* [To be done] Count the lines in the data below that contain the string "Sort", and give only the number.

Element and text position data:

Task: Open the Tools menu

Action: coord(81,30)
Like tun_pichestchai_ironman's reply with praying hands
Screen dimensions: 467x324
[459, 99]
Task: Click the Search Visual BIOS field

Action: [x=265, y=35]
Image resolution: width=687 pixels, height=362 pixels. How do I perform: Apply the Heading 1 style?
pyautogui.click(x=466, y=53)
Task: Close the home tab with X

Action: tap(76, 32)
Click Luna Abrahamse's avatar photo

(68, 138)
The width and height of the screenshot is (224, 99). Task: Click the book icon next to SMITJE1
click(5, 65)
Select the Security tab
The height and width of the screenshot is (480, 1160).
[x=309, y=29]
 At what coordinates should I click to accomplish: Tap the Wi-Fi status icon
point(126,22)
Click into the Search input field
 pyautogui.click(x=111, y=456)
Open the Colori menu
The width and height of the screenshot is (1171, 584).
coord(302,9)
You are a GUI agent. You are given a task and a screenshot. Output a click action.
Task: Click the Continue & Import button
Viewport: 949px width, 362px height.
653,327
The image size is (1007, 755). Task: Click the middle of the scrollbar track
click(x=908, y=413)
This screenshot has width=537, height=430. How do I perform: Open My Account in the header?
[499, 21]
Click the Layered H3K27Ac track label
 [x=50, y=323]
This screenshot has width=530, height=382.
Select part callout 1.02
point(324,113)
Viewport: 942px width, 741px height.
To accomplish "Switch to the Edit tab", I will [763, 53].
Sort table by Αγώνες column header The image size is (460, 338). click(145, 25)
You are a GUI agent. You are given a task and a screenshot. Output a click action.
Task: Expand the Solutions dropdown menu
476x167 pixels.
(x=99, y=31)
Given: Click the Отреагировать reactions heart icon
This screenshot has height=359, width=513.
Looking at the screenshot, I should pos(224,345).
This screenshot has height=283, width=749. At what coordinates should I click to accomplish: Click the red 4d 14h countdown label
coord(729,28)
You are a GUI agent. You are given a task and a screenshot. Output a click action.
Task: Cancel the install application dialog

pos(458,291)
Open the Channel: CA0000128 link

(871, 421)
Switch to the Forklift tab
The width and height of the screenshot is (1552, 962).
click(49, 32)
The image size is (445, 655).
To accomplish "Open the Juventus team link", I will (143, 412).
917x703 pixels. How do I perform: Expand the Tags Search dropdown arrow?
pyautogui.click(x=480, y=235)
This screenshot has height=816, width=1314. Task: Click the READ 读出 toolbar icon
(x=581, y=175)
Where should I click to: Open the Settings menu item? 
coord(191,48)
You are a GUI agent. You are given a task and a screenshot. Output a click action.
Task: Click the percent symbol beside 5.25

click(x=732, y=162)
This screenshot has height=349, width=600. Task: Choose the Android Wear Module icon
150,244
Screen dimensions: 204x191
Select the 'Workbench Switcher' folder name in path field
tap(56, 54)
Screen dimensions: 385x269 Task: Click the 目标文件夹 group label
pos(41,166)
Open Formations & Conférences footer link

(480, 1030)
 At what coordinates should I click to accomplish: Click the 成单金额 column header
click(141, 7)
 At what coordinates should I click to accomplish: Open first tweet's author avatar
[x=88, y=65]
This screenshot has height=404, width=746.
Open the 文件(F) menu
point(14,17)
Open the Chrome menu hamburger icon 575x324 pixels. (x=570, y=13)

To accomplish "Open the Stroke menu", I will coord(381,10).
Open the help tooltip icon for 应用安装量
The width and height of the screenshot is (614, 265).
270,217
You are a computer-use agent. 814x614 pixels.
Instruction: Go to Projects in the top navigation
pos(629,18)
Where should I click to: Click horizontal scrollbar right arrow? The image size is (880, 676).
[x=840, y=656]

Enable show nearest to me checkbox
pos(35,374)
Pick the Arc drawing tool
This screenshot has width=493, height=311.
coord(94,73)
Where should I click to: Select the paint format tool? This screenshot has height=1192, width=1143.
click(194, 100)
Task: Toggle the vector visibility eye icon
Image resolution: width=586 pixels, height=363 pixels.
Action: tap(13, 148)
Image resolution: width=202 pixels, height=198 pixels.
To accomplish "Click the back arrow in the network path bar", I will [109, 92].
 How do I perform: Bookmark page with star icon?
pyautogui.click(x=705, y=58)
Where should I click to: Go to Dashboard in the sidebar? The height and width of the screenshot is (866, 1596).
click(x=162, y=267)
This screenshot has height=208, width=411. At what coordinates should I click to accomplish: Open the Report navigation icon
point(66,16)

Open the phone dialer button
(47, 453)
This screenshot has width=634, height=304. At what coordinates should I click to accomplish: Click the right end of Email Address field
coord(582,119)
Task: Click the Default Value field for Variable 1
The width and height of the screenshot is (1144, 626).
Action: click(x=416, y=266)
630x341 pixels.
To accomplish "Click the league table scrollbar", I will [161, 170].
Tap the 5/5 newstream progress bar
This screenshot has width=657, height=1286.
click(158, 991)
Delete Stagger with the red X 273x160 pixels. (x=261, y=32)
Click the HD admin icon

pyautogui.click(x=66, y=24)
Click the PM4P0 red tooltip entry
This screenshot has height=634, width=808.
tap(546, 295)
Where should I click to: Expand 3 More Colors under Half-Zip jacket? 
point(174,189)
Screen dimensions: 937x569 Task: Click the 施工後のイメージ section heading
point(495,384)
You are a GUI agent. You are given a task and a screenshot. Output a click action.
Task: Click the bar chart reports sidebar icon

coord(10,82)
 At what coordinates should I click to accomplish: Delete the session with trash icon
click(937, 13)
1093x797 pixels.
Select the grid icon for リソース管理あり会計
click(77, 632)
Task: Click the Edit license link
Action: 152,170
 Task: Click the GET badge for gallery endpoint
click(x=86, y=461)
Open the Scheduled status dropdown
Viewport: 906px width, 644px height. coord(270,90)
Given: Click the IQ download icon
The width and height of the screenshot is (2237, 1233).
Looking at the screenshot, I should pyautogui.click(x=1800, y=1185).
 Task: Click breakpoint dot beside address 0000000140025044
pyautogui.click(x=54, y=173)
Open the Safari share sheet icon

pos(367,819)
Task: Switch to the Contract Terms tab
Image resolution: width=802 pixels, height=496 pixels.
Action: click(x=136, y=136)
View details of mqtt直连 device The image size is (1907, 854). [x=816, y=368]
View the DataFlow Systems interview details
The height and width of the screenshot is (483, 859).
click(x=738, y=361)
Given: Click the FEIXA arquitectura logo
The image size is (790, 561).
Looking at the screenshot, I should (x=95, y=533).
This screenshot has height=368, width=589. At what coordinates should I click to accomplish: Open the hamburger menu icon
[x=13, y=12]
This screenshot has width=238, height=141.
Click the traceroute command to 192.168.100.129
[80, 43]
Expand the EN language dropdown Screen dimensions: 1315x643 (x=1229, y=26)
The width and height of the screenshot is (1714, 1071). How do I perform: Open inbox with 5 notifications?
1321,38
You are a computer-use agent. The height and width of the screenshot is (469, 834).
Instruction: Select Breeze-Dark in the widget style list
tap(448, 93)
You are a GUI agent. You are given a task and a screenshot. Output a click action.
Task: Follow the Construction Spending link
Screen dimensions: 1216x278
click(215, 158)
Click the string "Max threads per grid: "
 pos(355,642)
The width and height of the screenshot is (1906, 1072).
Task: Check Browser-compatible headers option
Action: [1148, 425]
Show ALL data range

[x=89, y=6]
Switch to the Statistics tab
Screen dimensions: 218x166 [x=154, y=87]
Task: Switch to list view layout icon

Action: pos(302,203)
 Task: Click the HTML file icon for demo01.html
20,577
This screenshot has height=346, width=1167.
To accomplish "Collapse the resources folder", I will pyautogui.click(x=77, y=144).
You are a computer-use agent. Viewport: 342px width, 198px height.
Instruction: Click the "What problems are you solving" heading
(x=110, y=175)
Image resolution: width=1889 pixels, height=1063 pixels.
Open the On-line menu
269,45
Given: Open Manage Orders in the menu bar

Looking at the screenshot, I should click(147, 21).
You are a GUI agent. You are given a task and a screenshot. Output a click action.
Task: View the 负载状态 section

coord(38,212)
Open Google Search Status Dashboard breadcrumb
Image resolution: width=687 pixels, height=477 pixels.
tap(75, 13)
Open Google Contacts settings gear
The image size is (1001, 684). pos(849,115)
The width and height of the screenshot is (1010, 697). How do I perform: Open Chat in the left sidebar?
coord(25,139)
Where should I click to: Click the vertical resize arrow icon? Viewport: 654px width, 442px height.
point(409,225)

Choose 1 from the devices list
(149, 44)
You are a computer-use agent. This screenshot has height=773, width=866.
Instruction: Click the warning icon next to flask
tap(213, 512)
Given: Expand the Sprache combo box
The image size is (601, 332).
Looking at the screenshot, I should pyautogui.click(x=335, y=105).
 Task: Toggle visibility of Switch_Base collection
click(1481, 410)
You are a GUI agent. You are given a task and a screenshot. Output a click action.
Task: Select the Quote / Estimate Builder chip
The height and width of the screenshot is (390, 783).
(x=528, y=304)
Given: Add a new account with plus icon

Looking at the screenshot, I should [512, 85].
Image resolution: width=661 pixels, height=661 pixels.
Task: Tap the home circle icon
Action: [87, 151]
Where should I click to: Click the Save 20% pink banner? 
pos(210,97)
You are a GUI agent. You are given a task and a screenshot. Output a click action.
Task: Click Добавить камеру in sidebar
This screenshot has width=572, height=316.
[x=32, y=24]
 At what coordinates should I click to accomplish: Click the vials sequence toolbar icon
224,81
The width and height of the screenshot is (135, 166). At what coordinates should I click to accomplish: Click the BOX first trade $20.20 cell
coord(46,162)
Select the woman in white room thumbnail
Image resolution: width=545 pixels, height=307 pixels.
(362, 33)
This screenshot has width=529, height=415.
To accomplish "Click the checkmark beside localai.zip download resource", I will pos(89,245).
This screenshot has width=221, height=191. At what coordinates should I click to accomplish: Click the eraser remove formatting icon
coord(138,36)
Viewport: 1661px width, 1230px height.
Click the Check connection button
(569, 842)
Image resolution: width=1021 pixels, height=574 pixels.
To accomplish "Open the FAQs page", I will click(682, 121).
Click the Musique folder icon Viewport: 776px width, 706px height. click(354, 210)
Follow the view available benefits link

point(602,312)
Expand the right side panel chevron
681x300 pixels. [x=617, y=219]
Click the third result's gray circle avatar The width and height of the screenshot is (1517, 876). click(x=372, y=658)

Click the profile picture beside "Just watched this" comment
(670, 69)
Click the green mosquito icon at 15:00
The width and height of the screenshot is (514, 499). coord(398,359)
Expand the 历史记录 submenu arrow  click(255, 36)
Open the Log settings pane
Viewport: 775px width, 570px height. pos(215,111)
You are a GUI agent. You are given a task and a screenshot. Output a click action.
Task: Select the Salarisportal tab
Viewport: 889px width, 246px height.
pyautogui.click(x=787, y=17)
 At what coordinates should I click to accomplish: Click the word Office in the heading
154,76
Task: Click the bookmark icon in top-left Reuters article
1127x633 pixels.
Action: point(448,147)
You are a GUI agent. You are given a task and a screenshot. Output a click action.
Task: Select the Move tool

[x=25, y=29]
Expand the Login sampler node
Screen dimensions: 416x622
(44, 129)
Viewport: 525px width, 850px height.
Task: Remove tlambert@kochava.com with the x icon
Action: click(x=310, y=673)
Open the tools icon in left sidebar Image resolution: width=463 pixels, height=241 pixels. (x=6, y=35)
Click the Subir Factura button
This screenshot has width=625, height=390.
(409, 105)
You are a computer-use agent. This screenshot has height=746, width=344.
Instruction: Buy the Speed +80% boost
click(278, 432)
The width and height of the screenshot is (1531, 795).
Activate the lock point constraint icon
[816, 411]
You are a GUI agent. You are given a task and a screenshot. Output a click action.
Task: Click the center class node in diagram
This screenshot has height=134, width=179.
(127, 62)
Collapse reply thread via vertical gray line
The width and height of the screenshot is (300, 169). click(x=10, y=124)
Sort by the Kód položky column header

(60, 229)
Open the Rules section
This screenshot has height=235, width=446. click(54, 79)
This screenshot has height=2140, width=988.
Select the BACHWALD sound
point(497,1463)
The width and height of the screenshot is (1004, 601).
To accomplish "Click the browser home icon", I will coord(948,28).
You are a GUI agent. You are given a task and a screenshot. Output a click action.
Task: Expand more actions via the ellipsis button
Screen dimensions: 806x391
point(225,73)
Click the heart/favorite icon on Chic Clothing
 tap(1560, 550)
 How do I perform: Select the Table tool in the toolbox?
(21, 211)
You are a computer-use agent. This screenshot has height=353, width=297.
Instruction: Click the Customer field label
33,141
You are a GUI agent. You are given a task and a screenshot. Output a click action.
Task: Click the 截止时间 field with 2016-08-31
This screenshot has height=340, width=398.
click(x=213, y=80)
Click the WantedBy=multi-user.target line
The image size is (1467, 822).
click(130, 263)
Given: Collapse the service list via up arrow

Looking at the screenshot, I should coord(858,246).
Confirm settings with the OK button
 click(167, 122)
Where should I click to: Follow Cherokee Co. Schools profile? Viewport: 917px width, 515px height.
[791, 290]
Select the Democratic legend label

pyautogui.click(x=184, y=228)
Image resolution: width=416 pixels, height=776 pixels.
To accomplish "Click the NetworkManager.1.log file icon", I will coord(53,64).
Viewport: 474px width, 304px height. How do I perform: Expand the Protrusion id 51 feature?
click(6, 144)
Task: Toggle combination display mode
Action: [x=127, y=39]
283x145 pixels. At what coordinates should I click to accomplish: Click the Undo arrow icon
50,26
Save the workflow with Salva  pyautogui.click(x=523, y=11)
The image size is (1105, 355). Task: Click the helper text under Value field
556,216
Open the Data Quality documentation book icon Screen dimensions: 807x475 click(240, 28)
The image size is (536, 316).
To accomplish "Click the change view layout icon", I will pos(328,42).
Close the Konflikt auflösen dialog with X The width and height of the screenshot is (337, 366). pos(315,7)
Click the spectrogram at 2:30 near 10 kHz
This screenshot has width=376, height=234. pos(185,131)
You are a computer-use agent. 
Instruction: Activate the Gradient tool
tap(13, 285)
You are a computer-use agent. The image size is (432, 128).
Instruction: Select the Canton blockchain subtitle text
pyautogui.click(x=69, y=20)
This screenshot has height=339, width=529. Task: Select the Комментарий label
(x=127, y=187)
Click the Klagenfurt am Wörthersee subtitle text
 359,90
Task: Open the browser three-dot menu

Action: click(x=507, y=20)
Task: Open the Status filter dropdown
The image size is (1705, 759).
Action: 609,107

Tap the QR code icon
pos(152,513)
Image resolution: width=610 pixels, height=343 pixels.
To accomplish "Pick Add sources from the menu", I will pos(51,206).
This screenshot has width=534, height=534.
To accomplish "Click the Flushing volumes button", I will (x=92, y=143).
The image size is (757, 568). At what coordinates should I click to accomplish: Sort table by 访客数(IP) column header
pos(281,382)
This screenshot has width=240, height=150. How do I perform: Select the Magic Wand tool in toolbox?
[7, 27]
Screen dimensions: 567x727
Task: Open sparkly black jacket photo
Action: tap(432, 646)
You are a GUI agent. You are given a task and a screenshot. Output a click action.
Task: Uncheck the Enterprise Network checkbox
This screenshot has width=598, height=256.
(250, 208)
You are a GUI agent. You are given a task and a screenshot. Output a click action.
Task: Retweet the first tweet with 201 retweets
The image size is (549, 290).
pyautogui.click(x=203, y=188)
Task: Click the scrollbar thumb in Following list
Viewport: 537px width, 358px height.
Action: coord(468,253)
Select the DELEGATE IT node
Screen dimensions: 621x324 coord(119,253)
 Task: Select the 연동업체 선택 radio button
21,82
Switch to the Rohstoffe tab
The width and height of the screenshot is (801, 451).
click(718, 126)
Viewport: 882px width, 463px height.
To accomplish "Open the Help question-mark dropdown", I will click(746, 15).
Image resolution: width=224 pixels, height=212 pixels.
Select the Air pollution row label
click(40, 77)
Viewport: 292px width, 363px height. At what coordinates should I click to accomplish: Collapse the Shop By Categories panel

* [Task result] 3